- Born: March 10, 1942 (age 84) Verdun, Quebec
- Education: Doctorate in Public Law (1972) Dipl. d'etudes superieures en sciences administratives (1968) LL 1, Universite de Paris/Universite de Montreal (1966), BA, Marianopolis College (1963)
- Occupation: Judge
- Known for: 1st Black Canadian judge in Quebec

= Juanita Westmoreland-Traoré =

Canadian judge

Juanita Westmoreland-Traore, (born March 10, 1942) is the first black judge in the history of Quebec. She is also the first black dean of a law school (the University of Windsor Faculty of Law) in Canada's history.
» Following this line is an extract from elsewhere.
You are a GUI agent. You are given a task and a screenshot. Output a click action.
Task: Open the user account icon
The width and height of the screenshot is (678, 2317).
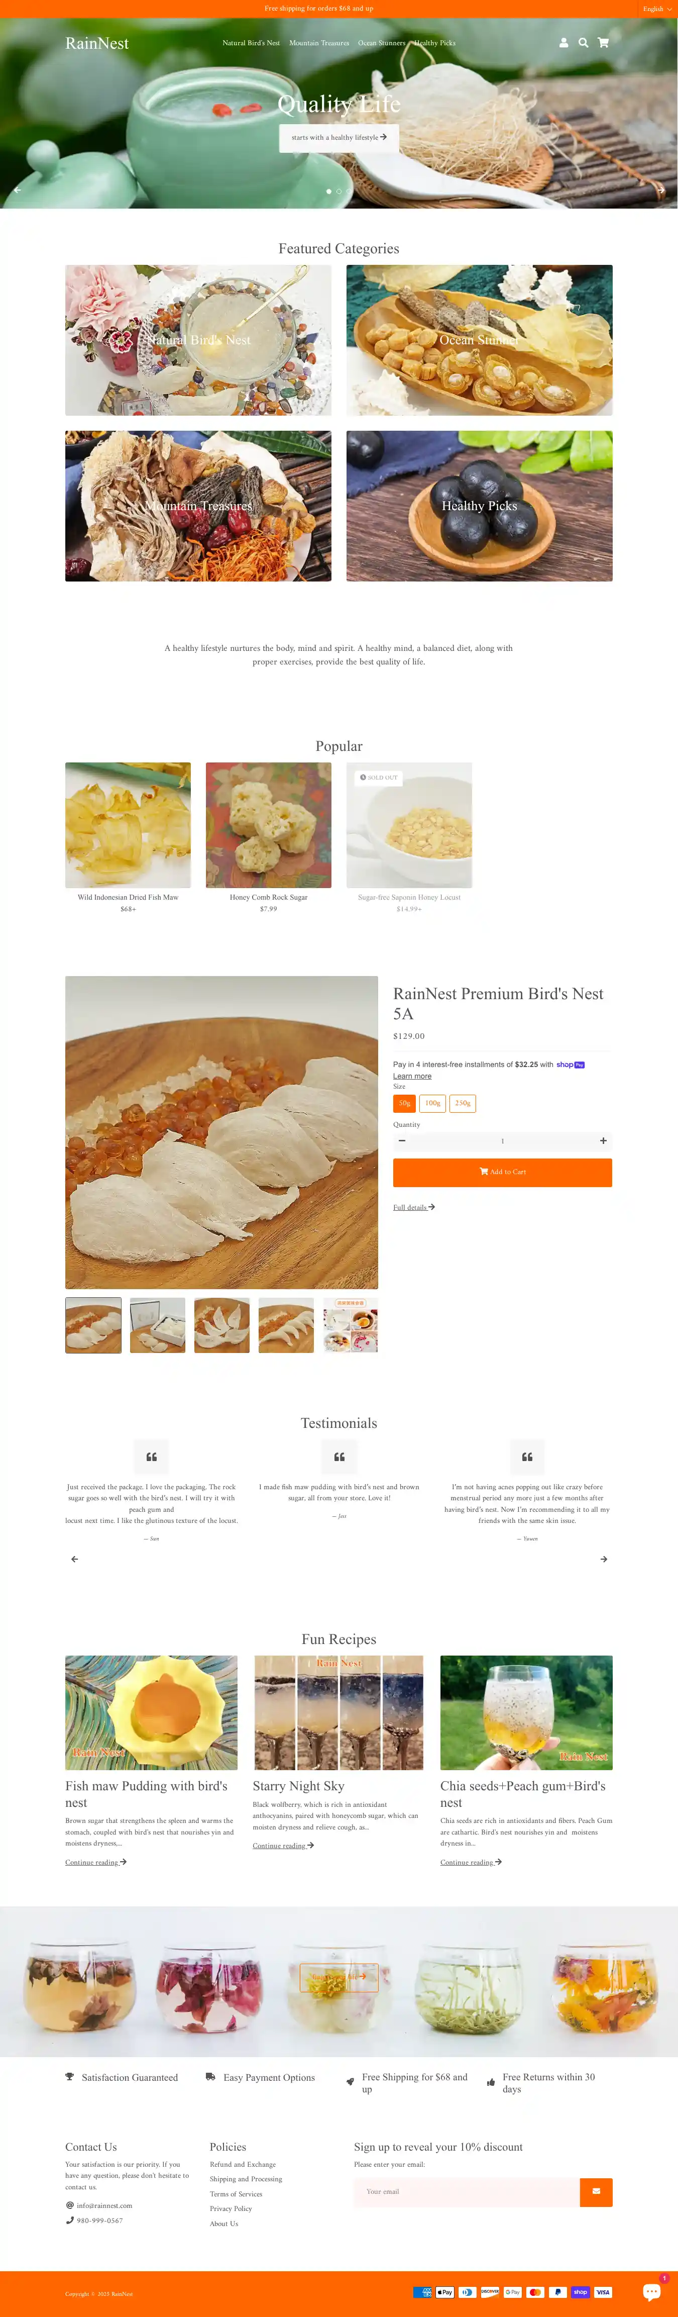pyautogui.click(x=564, y=42)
== Early life and education ==
Westmoreland-Traoré was born in Verdun, now part of Montreal, Quebec, in 1942, the daughter of immigrants from Guyana. She studied at Marianopolis College, and subsequently obtained a law degree from the Université de Montréal (1966) and a doctorate from the University of Paris.

== Career ==
She was called to the Quebec Bar in 1969, and began practising law in 1970 with the law firm of Mergler, Melançon. She has also been a member of the Ontario Bar since 1997.
During the 1970s, Westmoreland-Traoré taught at the Université de Montréal from 1972 to 1976, and from 1976 to 1991 at the Université du Québec à Montréal. In 1990, Westmoreland-Traoré was an arbitrator to the Human Rights Tribunal of Quebec.
Westmoreland-Traoré was also a member of the Office de protection des consommateurs du Québec from 1979 to 1983. From 1983 to 1985, she was a Commissioner for the Canadian Human Rights Commission. In 1985, she became the first chair of Quebec's Council on Cultural Communities and Immigration.
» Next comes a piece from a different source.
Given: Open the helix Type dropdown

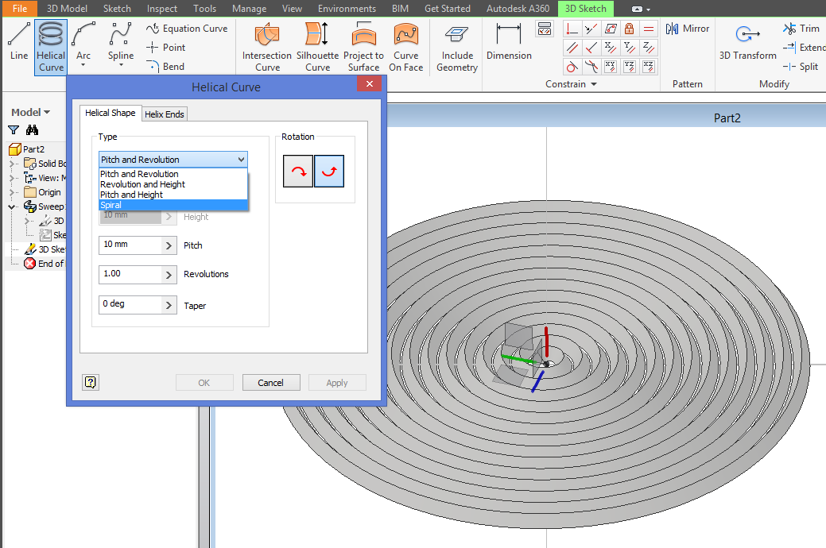Looking at the screenshot, I should point(241,159).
From 1991 to 1995, she was Employment Equity Commissioner of Ontario. In this role, she set up support to monitor the introduction of employment equity planning to seventeen thousand Ontario businesses. From 1996 to 1999 she was the dean of the University of Windsor's law faculty. She was appointed a Judge of the Court of Quebec for the District of Montreal in 1999.

== Honours and awards ==
In 1991, she was made an Officer of the National Order of Quebec.
Westmoreland-Traoré has received other awards, including from Canadian Jewish Congress, the Montreal Association of Black Business Persons and Professionals, and the Canadian Bar Association.
In 2008, she was awarded the Quebec Human Rights Commission's Rights and Liberties Prize for her career-long fight against discrimination.
 In 2021, she received the Medal of the Barreau de Montréal.

In March 2013, Université du Québec à Montréal's Département des sciences juridiques founded the Juanita Westmoreland-Traoré scholarship. The $3000 scholarship is to be awarded annually to a single undergraduate law student who uses their training to promote human rights, social justice and equality. Sameer Zuberi, a human rights advocate of ten years, was the bursary's first recipient in April 2014.

Westmoreland-Traoré received honorary doctorates from University of Ottawa in 1993, Université du Québec à Montréal in 2001, and McGill University in 2018.

In June 2026, she was named a Member of the Order of Canada.